Did You Know?


The Boston Marathon didn’t allow female runners until 1972.

The Boston Marathon didn’t allow female runners until 1972.

Until 1972, women were prohibited from running the Boston Marathon and the first female to complete race had to hide in the bushes before starting.

It is hard to believe today, when more women run than men. But until 1972, women were prohibited to run the Boston Marathon—the oldest and most prestigious marathon (26.2 miles) in the United States. In 1967, Kathrine Switzer managed to get a bib number for the race by entering as K.V. Switzer and sneaking on to the course in gender-obscuring baggy gray sweatpants.

Even so, when race director Jock Semple spotted her, he tried to wrestle her off the course, shouting “Get the hell out of my race!” Newspaper photographers captured the tussle, Switzer became famous as the “first woman to run Boston,” and the road was paved for women’s eventual admittance to the storied race.

But in fact, there was another woman in that race on that day, who finished about an hour before Switzer. The other woman had also run the Boston Marathon the year before, too, making local newspaper headlines. Though her achievement is not as widely known and celebrated, the true first woman to run the Boston marathon was a 23-year-old called Bobbi Gibb.
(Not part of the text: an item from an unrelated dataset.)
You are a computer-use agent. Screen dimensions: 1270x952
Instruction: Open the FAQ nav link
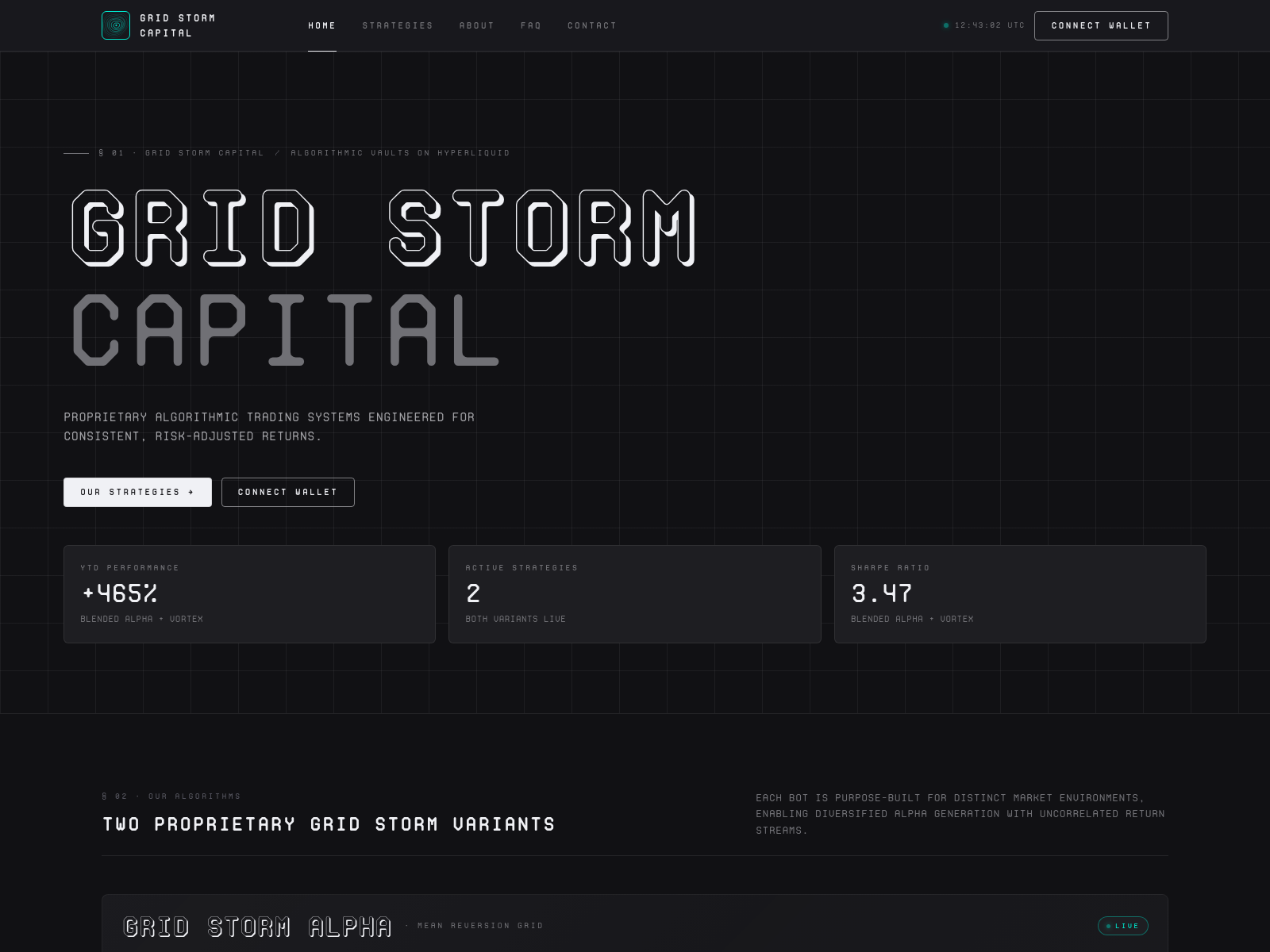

When Roberta Louise Gibb Bingay went to the Boston marathon starting line in the village of Hopkinton on April 19, 1966, she had never run a track meet or a road race, much less a full marathon. She had no idea what to expect, but she did know this: she wasn’t supposed to be there. Women were not allowed to run the Boston Marathon. Inspired to try the marathon after watching it one year, she had written to race directors asking for admission; they roundly rejected her. The Boston Marathon was sanctioned by the Amateur Athletics Union, which prohibited women from running farther than 1.5 miles. At the time, women were thought to be physiologically incapable of running 26.2 miles. People truly believed it might cause a woman’s uterus to fall out. So Bobbi Gibb pulled the hood of her sweatshirt up over her blond ponytail and hid in the bushes near the starting line.

At noon, the starter’s gun went off, and around 500 men set off to run the 26.2 miles from Hopkinton to downtown Boston’s Boylston Street. Nervously, Gibb jumped in among them. She wore a brand-new pair of size 6 men’s Adidas sneakers—her first—along with her usual running attire of a black one-piece bathing suit, under her sweatshirt, and her brother’s white Bermuda shorts.
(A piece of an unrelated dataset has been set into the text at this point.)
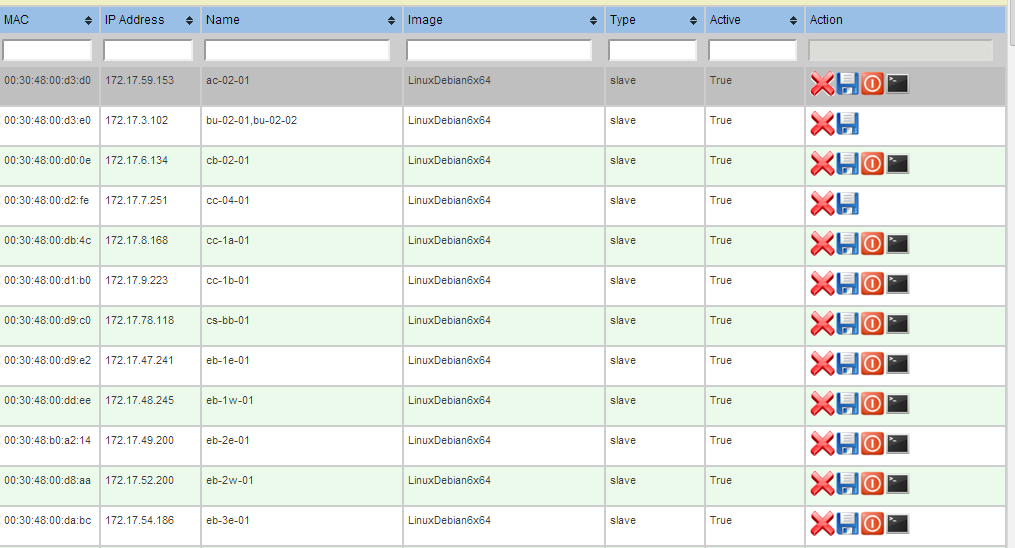Sort the table by the Type header
Viewport: 1015px width, 548px height.
pos(653,20)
Less than a mile into the race, she heard the male runners talking, as she recounted to Amby Burfoot in his book First Ladies of Running:

“Hey, is that a girl over there?”

“What? No way. Girls can’t run the Boston Marathon.”

But once they ascertained that she was a girl and was running the Boston Marathon, they clustered around her, supportive, protective, telling her not to worry, she was on a public road. She grew warm as she ran and tossed her sweatshirt. There was no denying her gender. Reporters on the press bus noticed. Radio announcers shared the news: There’s a woman running the marathon! Spectators rushed to the course to cheer her on. Gibb didn’t encounter a single hostile moment, she told Burfoot.

She finished the marathon in a time of 3:21:40, good for 124th place. The governor of Massachusetts shook her hand. She was stunned when reporters and photographers mobbed her. Why had she run? “I simply loved running and enjoying the beauties of nature while I ran,” she told Burfoot. “Sure, I hoped to change some of society’s thinking about women, and what we could accomplish. But I didn’t care about beating men. I love men. I didn’t see any reason why men and women couldn’t run together.”

The next day the local newspapers splashed her photo across the front page: Hub Bride First Gal to Run Marathon. It seemed important at the time to note that she had recently gotten married (to a college classmate whom she’d later divorce). Another paper asked her to pose as a “homemaker,” wearing a polka-dot dress and baking brownies. Not that the Boston Athletic Association accepted her feat, issuing a press release that read: “Mrs. Bingay did not run in yesterday’s marathon. There is no such thing as a marathon for a woman. She may have run in a road race, but she did not race in the marathon.”

Gibb ran the Boston Marathon again in 1967—the same year as Switzer. Race officials anticipated her rogue participation and refused to let her cross the finish line, about an hour before Switzer completed the course. She repeated the race, and her unofficial win, in 1968. Now 75 and an artist who still finds inspiration in nature, Gibb continues to run to this day.

“I did my part 50 years ago: I finished the marathon and changed some beliefs about women,” Gibb told Burfoot. “I’m thankful for all that eventually happened in our sport. Most of all, I’m proud and happy that so many women are running today, and continuing to show what we’re capable of.”